International human rights law affirms rape as a crime mandating criminal prosecution. Article 5 (g) of the Rome Statue of the International Criminal Court ICC and Article 3 (g) of the Statue of the International Criminal Tribunal on Rwanda (ICTR) list rape against civilian women during domestic armed conflict as a war crime and a crime against humanity.
In 1998, the founding instrument of the ICC, the Rome Statute, was put to vote and adopted by 120 State parties. India abstained from voting and is not party to the ICC. Among its objections to the Statute were the two conditions: Article 17 (1) (b)] under which the International Criminal Court has jurisdiction to intervene in a country, namely, (a) the country in question is either unwilling to prosecute the crime, or shielding its perpetrators from accountability for ICC-defined crimes or (b) if the country in question is unable to investigate or prosecute ICC crimes because its legal system has collapsed. The evidence suggests that Indian state authorities are unwilling to allow investigation or prosecution of security forces guilty of rape in Kashmir. The demand to invoke international law in this case may be entirely justifiable in a situation where all domestic channels for legal redress for sexual crimes committed by state forces are blocked. Usha Ramanathan noted that India’s resistance to accepting the inherent jurisdiction of the ICC can be explained in part, “by anxieties about how investigation, prosecution and criminal proceedings in the Indian system may be judged by an international court,” (International Journal of Criminal Justice 2005).
Finally, all the above arguments for international legal intervention in Kashmir uphold a single moral argument for Kashmiri self-determination. This argument is not about numbers. Rather, it focuses on the nature of the crime to maintain that sexual crimes committed by state-funded and employed security forces against Kashmiri women are crimes whose purpose was not the curbing of political dissent, for self defense, or for the defense of territory – all of which are the normative, legitimate justification for states’ monopoly over violence. Rape by state-employed security forces is not only a violation of the Laws of War crafted by modern States; it is a crime of commission committed with impunity against a (Kashmiri) people by an institution whose job it is to protect civilians, especially women. It may further be argued that the gravity of rape by security forces is of an entirely different order not so much because of its scale or magnitude but because the nature of this particular crime violates “the order of mankind” in ways that are an affront to the moral code of humanity, and to the inalienable dignity of the human person (Hannah Arendt, Eichmann and the Holocaust, 1963). Kashmir’s ledger of rape, sexual abuse and sexual torture by Indian security forces symbolizes the Indian State’s disregard for human life and human dignity, and more specifically, its contempt for the humanity and dignity of the Kashmiri people. For this reason, and this reason alone, the people of Kashmir are justified in not considering a future under Indian jurisdiction.

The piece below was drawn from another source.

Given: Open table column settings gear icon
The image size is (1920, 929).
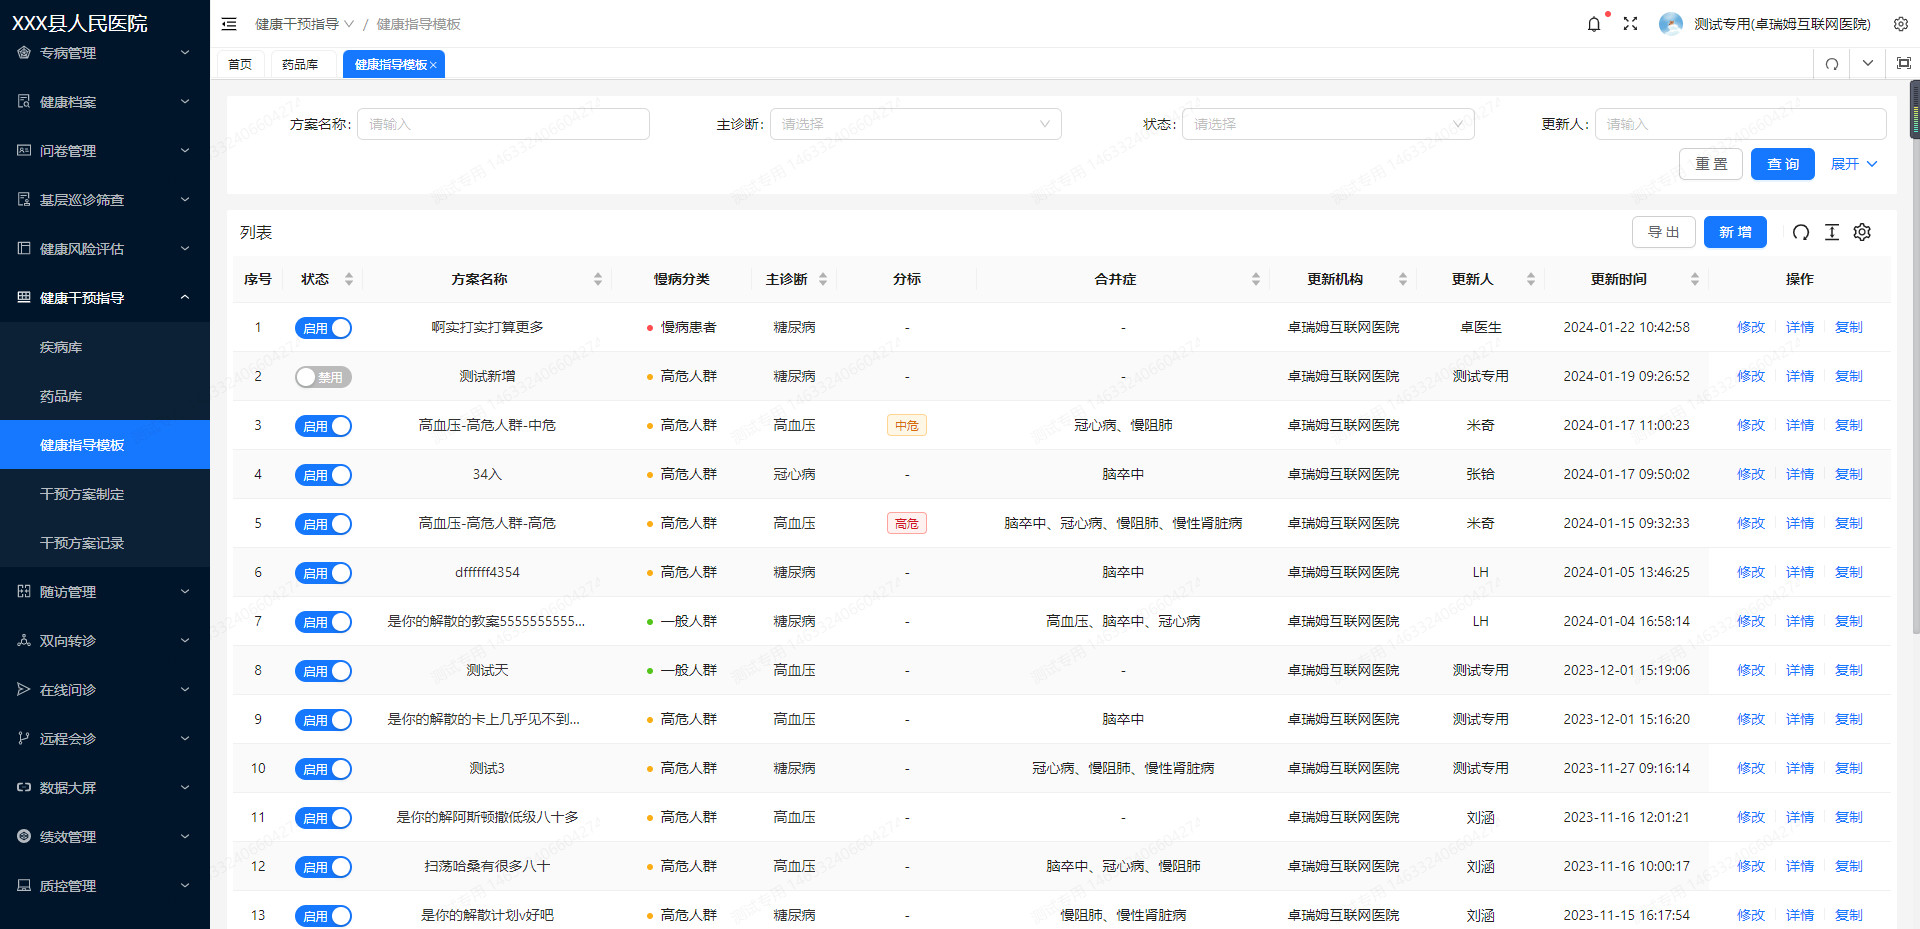Looking at the screenshot, I should click(x=1861, y=232).

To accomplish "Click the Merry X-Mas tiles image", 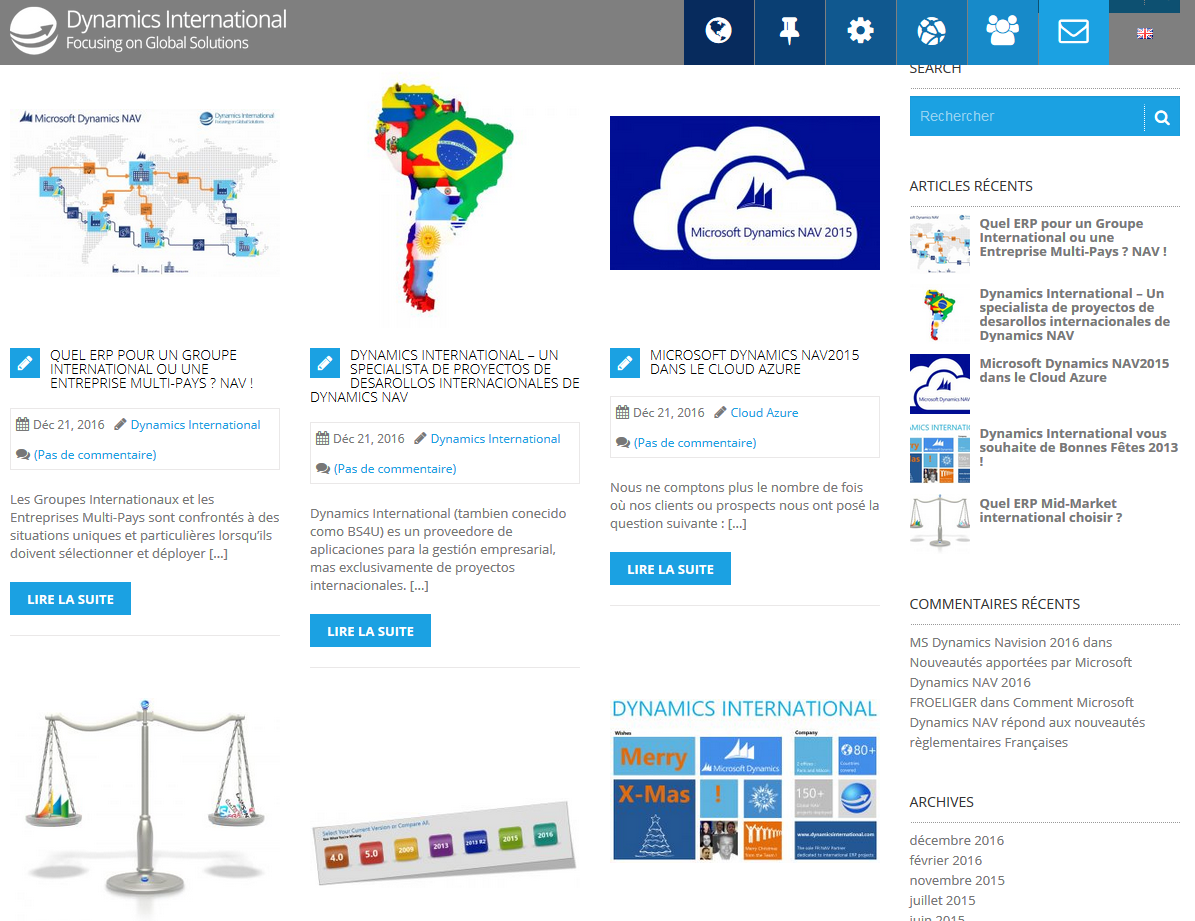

As a people who have historically been at the receiving end of cruelty, injustice and oppression, whose memory is replete with unanswered pleas for protection and justice; as a people who were accusers, never the dispensers of justice; were the accused, never the prosecutors; the Kashmiri people have a right to sit in judgment over crimes committed against them. It is only right and proper that justice for sexual crimes against Kashmiri women by Indian security forces is done, and seen to be done, on Kashmiri soil, by Kashmiri judges, in Kashmiri courts, using international law, in a Kashmir free of Indian control.